No es que se trate de algo absolutamente novedoso y, en la última década, se está convirtiendo en lo normativo. Sin embargo, se trata de una ruptura clara con el referente antiguo, con la masculinidad estereotipada y con el modelo familiar que presentaba el cine más comercial y parecía indestructible.

Adultos y niños sobre un coche

Mantener el suspense

Como buen admirador de Hitchcock, el cineasta encontró en Los Pájaros una buena fuente de inspiración para Señales. La amenaza sobrenatural se adueña de lo real, de un entorno y unos personajes que parecen estar sacados de nuestro propio mundo.

La inquietud viene dada por la puesta en escena y la presencia de la amenaza es sugerida. Todo parece indicar la presencia de extraterrestres, pero su materialización se hará esperar. Mientras tanto, el espectador se dejará llevar por la especulación, por el susto y por el suspense.

En este sentido, me gustaría rescatar la figura del filósofo y teórico literario Tzvetan Todorov, que hacía hincapié en la importancia de la dualidad. Es decir, debía producirse un contraste entre lo real y lo imposible, provocando la implicación del lector y generando la duda. A un mismo hecho podemos darle una explicación racional y otra irracional, en esa tensión, recae lo fantástico.

El hecho de que el protagonista sea un pastor protestante con serios problemas de fe ayuda enormemente a situar al espectador en esa tesitura de explicación sobrenatural frente a la racional. El espectador percibe esa duda como propia y, como consecuencia, mantendrá su atención con el fin de descubrir el desenlace.

La puesta en escena, como decíamos, juega a su vez un papel fundamental, produce escalofríos y nos invita a continuar el relato. De este modo, Shyamalan nos conduce a un sótano oscuro y claustrofóbico en el que se refugia la familia mientras la amenaza tan solo es perceptible a través del sonido. Utiliza con destreza la luz -o la ausencia de la misma- para mantener ese misterio.

En el sótano, tan solo podemos ver gracias a la luz de una linterna, igual que los personajes. Del mismo modo, los reflejos, las sombras y el uso del fuera de campo contribuyen a generar esa sensación de angustia y suspense en el espectador, creando un efecto mágico y cuasi místico que logra la empatía con los personajes.

Adulto y niños con gorros de papel de aluminio

El problema de la comunicación

En medio de todo lo fantástico, lo cotidiano cobra una relevancia excepcional y se materializa a través del trauma y los problemas de la comunicación.

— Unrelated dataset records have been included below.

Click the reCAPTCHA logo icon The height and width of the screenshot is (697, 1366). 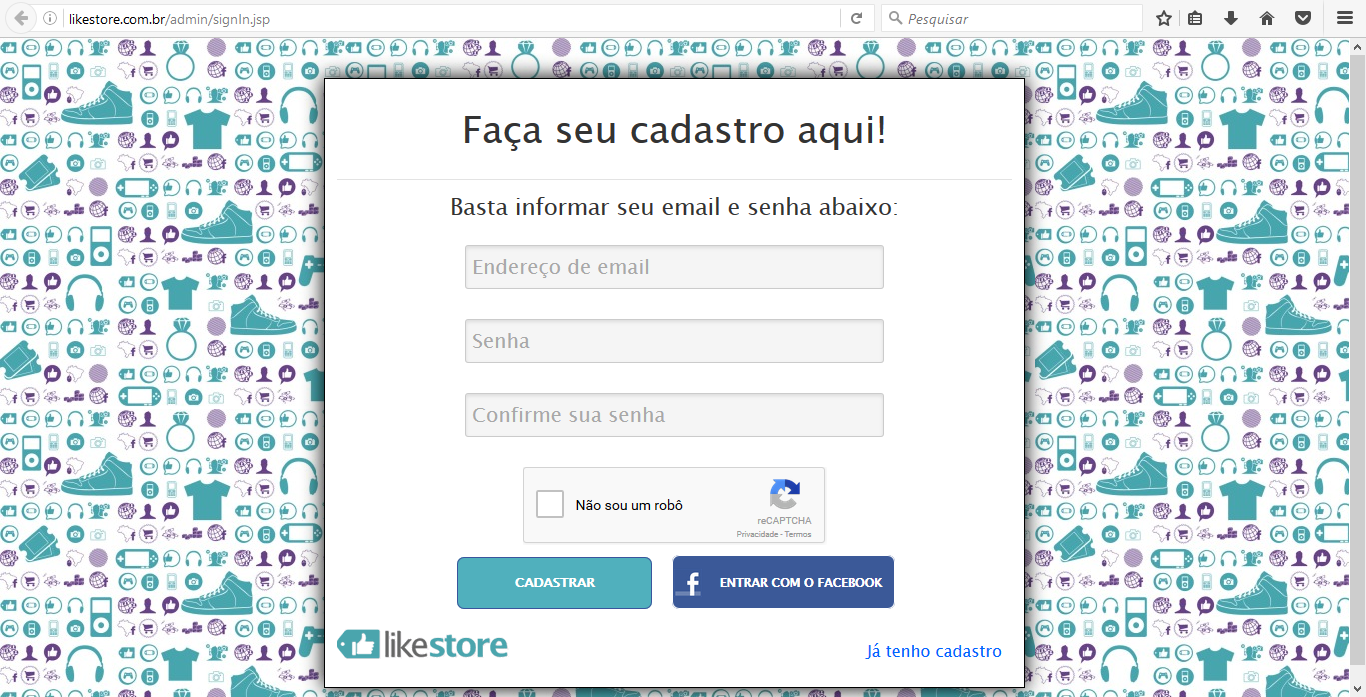[x=785, y=496]
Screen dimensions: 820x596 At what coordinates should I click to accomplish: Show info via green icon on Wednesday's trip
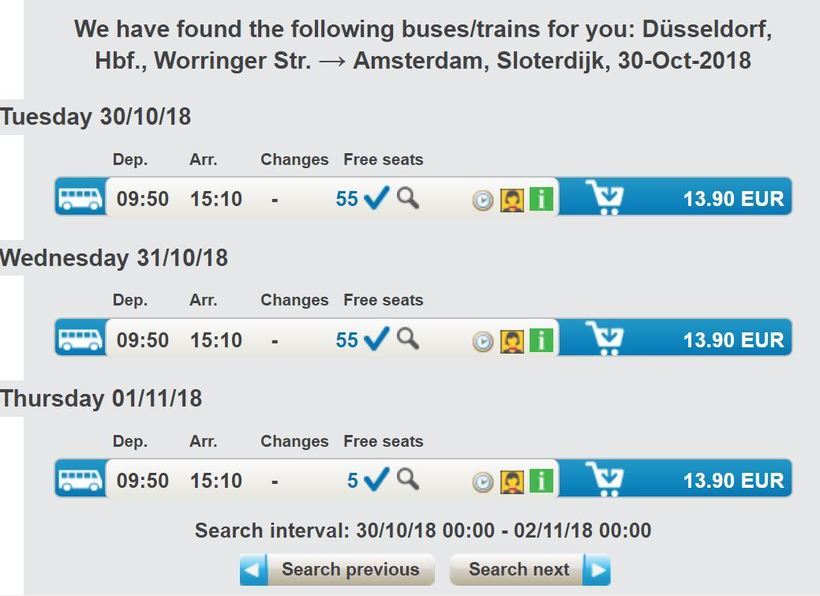(x=541, y=340)
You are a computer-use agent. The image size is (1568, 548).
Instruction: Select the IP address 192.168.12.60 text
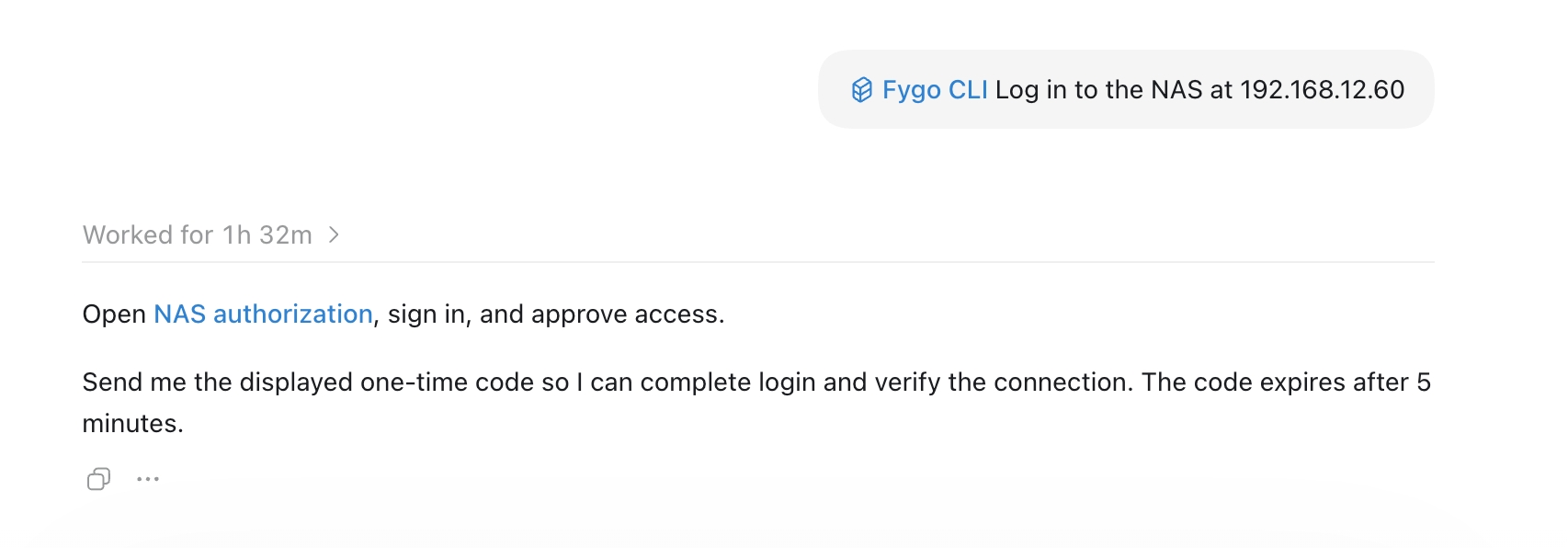[x=1323, y=90]
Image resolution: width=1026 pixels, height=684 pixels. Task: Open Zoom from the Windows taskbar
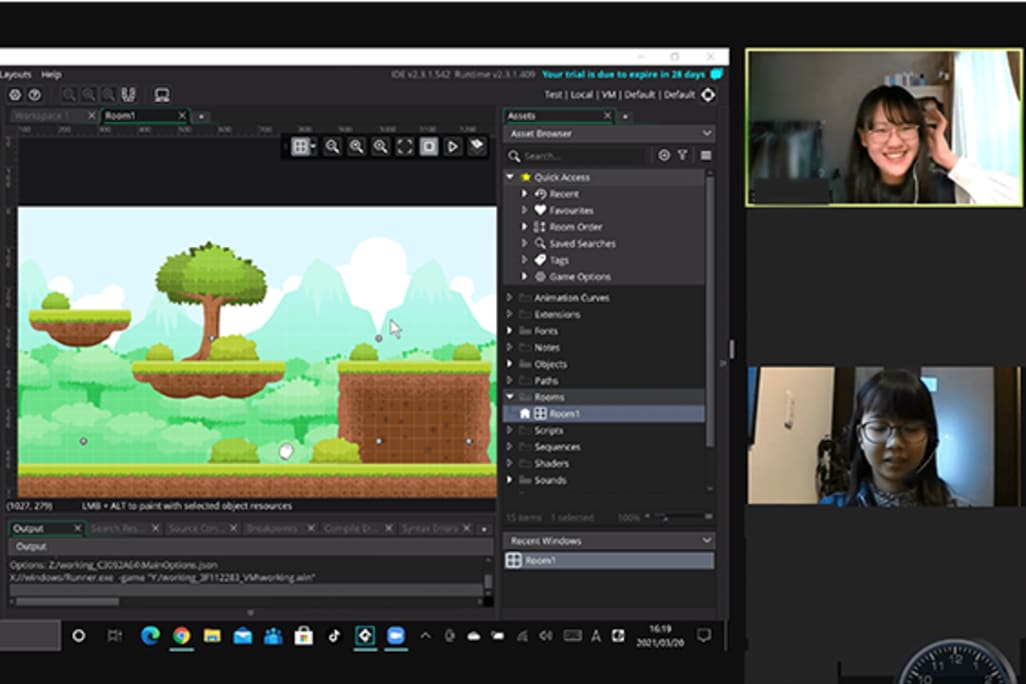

El problema de la comunicación será una constante y, en esta línea, encontramos cierta dualidad en las relaciones y en los conflictos internos de los protagonistas, tal y como apunta el profesor y guionista Antonio Sánchez-Escalonilla en su artículo “Incomunicación y trauma en el cine de Shayamalan”.

Señales plantea un conflicto externo -la invasión de los extraterrestres- de forma paralela al conflicto interno de su protagonista -el trauma por la muerte de su esposa-. Conforme se resuelve el conflicto y se avanza en la trama, Hess irá descubriendo y aceptando su verdadera identidad; logrará, al fin, comunicar el trauma que le había aislado de sí mismo.

La evolución del protagonista se da de manera simultánea a la evolución del tema central de la narración. Graham Hess parece no encajar en el mundo en el que le ha tocado vivir, ha perdido el rumbo, la fe que era el centro de su vida.

El relato aparece fragmentado, pero terminará por asimilarse y repetir una fórmula que a Shyamalan le funciona muy bien: al terminar la película, el espectador percibe que “ahora todo tiene sentido”. De hecho, un segundo visionado de sus filmes cambia absolutamente la percepción, identificando nuevos relieves.

Shyamalan narra historias de misterio marcadas por la desesperanza, la tristeza y la soledad que terminan sucumbiendo a una especie de ‘viaje del héroe’, de camino hacia el aprendizaje.

En definitiva, la ausencia comunicación es el gran problema de los personajes en Señales, pero también lo es para el espectador que tratará de recomponer unas historias marcadas por el fuera de campo, por unos encuadres que muestran la información dividida, desordenada y que impiden que la historia adquiera sentido.

Shyamalan esgrime una metáfora, establece un paralelismo entre los conflictos personales y el entramado maravilloso sobre el que reposan sus filmes.